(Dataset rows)
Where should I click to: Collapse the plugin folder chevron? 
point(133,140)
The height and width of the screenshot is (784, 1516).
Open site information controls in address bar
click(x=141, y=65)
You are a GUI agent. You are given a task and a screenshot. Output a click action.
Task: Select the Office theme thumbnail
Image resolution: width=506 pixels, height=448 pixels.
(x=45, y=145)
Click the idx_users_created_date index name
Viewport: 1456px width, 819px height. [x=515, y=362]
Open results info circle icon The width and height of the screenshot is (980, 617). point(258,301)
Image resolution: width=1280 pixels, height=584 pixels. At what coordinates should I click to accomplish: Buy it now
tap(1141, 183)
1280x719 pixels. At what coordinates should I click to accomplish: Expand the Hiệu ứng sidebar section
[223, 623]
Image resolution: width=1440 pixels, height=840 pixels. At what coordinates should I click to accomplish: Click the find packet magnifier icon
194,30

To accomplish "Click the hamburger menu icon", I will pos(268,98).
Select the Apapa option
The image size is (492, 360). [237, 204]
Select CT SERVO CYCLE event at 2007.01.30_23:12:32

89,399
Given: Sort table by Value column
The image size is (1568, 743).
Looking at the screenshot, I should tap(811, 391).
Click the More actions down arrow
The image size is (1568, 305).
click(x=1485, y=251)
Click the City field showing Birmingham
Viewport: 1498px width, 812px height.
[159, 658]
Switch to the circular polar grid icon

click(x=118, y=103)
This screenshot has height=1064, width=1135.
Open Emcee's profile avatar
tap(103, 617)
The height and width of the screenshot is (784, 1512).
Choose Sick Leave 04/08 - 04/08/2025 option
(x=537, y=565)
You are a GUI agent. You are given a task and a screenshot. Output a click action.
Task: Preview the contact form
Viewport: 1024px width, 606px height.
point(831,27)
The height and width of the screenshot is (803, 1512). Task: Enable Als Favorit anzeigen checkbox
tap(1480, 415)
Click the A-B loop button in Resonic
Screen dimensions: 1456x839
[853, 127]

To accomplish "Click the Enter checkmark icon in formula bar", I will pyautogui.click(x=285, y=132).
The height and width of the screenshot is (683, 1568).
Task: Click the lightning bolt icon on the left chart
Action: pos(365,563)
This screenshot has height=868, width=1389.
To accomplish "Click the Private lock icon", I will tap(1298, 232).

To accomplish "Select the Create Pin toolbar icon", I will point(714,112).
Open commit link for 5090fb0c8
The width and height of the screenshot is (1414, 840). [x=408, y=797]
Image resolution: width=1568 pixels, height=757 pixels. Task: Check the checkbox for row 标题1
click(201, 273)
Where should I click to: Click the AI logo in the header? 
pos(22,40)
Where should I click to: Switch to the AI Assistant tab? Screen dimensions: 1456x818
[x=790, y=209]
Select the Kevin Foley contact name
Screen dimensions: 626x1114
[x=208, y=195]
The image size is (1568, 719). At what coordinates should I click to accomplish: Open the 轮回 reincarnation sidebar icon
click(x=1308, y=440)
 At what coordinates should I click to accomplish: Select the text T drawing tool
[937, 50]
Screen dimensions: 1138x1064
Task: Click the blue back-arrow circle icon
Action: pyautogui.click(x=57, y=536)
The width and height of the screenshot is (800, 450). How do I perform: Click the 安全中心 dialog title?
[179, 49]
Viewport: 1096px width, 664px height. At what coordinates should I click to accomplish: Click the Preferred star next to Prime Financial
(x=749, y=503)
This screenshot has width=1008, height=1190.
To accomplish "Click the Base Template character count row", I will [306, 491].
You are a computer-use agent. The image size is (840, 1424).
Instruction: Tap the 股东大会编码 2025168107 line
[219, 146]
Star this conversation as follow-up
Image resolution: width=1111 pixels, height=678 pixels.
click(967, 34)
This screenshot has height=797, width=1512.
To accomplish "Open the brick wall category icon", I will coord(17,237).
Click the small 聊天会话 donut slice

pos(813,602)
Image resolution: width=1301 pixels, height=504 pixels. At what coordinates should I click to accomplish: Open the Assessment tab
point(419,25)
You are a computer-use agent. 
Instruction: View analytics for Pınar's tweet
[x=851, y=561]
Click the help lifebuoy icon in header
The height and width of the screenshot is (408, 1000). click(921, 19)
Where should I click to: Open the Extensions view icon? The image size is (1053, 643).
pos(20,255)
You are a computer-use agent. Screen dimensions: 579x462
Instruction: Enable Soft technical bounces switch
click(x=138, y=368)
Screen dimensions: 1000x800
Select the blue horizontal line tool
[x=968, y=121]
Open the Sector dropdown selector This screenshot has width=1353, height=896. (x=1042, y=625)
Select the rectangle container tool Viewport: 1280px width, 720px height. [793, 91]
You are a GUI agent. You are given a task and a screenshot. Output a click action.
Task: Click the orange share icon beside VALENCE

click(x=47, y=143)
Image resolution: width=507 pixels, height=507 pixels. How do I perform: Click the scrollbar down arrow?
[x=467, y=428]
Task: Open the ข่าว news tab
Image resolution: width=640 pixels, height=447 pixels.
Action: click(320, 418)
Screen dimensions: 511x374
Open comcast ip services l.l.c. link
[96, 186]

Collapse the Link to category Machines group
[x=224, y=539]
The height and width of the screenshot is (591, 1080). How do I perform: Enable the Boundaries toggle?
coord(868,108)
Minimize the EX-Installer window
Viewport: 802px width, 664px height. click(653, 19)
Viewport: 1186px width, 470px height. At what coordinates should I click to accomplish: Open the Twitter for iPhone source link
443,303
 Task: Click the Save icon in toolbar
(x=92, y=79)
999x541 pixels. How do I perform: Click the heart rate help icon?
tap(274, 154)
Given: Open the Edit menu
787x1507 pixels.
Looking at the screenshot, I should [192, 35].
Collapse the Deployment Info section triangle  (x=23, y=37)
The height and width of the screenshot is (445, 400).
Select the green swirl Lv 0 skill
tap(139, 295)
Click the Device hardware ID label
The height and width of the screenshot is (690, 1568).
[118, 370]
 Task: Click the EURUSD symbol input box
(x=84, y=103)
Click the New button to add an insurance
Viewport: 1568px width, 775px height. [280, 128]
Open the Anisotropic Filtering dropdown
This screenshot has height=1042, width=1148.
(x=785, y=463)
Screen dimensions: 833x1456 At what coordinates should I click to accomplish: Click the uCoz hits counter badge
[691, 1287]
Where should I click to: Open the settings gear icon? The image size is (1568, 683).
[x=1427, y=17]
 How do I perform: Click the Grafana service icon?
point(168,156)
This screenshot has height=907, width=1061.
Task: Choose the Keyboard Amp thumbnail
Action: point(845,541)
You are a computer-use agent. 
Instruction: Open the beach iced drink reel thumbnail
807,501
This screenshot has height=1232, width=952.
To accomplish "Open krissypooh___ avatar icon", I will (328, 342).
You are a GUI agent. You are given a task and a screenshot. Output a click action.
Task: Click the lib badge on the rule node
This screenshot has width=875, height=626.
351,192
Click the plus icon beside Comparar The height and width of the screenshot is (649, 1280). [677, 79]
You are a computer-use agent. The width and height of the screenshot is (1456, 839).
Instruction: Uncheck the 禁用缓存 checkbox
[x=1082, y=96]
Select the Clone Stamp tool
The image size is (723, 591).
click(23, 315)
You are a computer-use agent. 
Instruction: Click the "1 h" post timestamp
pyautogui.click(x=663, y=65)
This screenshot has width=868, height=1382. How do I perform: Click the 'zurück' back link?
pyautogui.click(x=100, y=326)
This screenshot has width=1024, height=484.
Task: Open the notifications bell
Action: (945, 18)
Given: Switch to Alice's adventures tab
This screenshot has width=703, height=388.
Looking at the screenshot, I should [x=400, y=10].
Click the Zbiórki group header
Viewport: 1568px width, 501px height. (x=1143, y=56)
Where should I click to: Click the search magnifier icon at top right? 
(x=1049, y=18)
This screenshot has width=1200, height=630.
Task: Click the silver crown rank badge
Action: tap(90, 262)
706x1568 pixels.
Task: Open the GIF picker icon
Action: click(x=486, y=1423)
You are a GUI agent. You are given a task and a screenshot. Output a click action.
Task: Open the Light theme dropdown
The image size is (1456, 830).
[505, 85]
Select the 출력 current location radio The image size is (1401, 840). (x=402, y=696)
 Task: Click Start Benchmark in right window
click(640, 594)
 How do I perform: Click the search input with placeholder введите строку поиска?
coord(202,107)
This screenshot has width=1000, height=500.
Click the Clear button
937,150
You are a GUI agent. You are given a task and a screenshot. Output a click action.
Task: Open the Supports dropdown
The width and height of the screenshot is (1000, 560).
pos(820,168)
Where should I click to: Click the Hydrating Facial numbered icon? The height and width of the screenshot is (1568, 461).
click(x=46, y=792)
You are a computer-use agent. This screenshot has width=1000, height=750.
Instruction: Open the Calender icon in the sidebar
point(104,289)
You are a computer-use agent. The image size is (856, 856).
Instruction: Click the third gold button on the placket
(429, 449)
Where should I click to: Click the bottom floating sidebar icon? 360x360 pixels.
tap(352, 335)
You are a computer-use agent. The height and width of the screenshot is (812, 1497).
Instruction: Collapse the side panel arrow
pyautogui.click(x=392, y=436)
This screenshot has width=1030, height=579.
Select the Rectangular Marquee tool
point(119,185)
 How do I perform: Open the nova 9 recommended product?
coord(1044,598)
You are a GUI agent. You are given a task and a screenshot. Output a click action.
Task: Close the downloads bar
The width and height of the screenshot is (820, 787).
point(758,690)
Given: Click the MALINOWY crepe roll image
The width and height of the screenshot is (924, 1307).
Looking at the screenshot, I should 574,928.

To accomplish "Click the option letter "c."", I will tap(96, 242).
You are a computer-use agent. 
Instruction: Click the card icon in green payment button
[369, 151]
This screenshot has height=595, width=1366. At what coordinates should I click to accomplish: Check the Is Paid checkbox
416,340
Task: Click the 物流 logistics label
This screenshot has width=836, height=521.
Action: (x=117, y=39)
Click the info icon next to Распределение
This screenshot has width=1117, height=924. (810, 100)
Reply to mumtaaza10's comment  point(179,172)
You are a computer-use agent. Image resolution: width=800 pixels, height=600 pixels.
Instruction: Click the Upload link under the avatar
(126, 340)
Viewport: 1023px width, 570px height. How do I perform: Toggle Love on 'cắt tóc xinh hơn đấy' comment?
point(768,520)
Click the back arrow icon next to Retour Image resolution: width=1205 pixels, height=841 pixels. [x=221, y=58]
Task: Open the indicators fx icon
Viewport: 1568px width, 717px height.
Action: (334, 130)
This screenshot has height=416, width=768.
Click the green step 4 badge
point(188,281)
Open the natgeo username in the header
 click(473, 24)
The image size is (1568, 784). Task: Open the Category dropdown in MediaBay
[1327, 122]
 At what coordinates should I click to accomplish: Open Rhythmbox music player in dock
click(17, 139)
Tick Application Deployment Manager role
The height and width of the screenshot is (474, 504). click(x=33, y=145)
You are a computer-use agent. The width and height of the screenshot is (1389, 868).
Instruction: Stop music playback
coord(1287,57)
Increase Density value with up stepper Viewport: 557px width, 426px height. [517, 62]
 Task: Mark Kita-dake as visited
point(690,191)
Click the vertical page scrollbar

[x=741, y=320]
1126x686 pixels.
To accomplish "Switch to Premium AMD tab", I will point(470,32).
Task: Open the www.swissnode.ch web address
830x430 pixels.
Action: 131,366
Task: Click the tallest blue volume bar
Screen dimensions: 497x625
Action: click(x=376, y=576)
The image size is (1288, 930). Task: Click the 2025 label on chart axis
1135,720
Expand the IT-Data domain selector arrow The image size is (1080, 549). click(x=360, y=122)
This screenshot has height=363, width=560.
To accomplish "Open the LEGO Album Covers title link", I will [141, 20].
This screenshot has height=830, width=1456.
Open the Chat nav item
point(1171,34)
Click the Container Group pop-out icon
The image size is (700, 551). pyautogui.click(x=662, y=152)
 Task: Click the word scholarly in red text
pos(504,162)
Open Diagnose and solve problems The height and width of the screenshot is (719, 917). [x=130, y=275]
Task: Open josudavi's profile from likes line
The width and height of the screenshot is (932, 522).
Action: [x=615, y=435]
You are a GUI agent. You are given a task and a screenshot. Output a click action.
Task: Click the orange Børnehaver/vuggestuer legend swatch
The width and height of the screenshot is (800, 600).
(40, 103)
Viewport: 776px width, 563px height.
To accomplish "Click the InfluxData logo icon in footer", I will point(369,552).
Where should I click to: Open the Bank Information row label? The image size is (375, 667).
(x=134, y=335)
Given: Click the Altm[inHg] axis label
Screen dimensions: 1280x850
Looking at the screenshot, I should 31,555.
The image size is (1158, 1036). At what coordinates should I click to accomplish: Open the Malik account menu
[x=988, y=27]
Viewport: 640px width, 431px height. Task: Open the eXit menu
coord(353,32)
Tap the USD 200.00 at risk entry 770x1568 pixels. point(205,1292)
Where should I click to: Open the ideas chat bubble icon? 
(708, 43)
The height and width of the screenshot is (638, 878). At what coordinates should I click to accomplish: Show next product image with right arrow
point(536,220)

▶ _TASK GOAL_
Reproduce the rows from the line containing "Given: Click the Altm[inHg] axis label" through the last row, including both ends.

▶ _RESPONSE TO THE EXERCISE_
Given: Click the Altm[inHg] axis label
Screen dimensions: 1280x850
Looking at the screenshot, I should 31,555.
The image size is (1158, 1036). At what coordinates should I click to accomplish: Open the Malik account menu
[x=988, y=27]
Viewport: 640px width, 431px height. Task: Open the eXit menu
coord(353,32)
Tap the USD 200.00 at risk entry 770x1568 pixels. point(205,1292)
Where should I click to: Open the ideas chat bubble icon? 
(708, 43)
The height and width of the screenshot is (638, 878). At what coordinates should I click to accomplish: Show next product image with right arrow
point(536,220)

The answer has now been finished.